_TASK ITEM_
After finding the line with "[Follow us on Instagram] (142, 2147)" in the entries below, retype exactly each line from there through the line with "Terms (231, 883)", including that final line.

_RECORDS_
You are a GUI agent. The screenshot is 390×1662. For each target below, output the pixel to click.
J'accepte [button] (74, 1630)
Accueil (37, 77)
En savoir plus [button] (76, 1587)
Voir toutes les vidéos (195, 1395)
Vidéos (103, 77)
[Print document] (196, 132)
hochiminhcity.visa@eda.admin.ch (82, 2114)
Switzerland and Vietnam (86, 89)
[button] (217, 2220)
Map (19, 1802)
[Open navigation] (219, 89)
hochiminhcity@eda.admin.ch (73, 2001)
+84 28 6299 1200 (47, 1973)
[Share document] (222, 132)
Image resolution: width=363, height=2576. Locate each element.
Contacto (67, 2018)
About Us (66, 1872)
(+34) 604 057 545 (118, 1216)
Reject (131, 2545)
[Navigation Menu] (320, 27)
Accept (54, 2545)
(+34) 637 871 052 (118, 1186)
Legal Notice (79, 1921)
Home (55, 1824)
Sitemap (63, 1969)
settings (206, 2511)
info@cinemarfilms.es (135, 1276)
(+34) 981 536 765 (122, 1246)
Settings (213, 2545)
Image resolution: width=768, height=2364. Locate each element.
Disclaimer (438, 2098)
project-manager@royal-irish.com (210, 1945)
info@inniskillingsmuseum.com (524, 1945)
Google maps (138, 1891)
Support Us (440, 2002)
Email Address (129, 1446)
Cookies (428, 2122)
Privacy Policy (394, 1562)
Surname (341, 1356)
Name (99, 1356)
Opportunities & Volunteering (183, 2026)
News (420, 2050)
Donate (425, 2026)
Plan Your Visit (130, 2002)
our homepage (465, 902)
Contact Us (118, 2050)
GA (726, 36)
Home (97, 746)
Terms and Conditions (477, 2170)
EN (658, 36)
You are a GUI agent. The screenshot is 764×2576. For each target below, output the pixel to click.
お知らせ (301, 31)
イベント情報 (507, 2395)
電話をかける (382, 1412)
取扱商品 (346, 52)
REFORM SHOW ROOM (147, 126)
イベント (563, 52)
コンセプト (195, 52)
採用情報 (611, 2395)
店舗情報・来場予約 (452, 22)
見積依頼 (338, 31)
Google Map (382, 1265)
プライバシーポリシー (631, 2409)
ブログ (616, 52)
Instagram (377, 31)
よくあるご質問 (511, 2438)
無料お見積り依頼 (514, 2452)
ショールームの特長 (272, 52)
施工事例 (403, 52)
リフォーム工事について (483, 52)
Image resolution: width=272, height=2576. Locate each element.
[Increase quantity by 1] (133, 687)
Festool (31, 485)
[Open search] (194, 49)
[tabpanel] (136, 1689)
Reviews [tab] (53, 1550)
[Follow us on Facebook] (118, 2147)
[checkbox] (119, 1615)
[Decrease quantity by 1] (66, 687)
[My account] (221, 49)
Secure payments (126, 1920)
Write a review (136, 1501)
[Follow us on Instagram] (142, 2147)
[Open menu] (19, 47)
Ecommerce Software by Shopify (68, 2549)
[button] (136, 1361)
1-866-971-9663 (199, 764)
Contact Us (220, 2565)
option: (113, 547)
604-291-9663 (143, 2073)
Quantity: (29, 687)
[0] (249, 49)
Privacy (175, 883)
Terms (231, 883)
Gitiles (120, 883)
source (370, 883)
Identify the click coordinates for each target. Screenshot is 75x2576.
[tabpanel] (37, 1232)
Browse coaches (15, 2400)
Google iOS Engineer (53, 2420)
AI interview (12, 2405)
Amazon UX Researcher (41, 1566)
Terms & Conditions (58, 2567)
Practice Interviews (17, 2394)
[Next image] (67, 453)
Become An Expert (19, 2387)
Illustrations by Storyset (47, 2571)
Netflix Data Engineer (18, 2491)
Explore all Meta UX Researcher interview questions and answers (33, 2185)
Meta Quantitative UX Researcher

_ANSWER FOR THIS EXERCISE_
[Follow us on Instagram] (142, 2147)
[Open menu] (19, 47)
Ecommerce Software by Shopify (68, 2549)
[button] (136, 1361)
1-866-971-9663 (199, 764)
Contact Us (220, 2565)
option: (113, 547)
604-291-9663 (143, 2073)
Quantity: (29, 687)
[0] (249, 49)
Privacy (175, 883)
Terms (231, 883)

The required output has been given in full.